R新手(ish)。我已经编写了一些在R中使用for()
循环的代码。我想以矢量形式重写它,但是它不起作用。
用于说明的简化示例:
library(dplyr)
x <- data.frame(name = c("John", "John", "John", "John", "John", "John", "John", "John", "Fred", "Fred"),
year = c(1, NA, 2, 3, NA, NA, 4, NA, 1, NA))

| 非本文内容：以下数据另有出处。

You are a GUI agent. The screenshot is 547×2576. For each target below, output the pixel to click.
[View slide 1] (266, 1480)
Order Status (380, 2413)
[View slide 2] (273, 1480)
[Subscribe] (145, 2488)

## if year is blank and name is same as name from previous row
## take year from previous row
## else
## stick with the year you already have
# 1. Run as a loop
x$year_2 <- NA
x$year_2[1] <- x$year[1]
for(row_idx in 2:10)
{
if(is.na(x$year[row_idx]) & (x$name[row_idx] == x$name[row_idx - 1]))
{
x$year_2[row_idx] = x$year_2[row_idx - 1]
}
else
{
x$year_2[row_idx] = x$year[row_idx]
}
}
# 2. Attempt to vectorise
x <- data.frame(name = c("John", "John", "John", "John", "John", "John", "John", "John", "Fred", "Fred"),
year = c(1, NA, 2, 3, NA, NA, 4, NA, 1, NA))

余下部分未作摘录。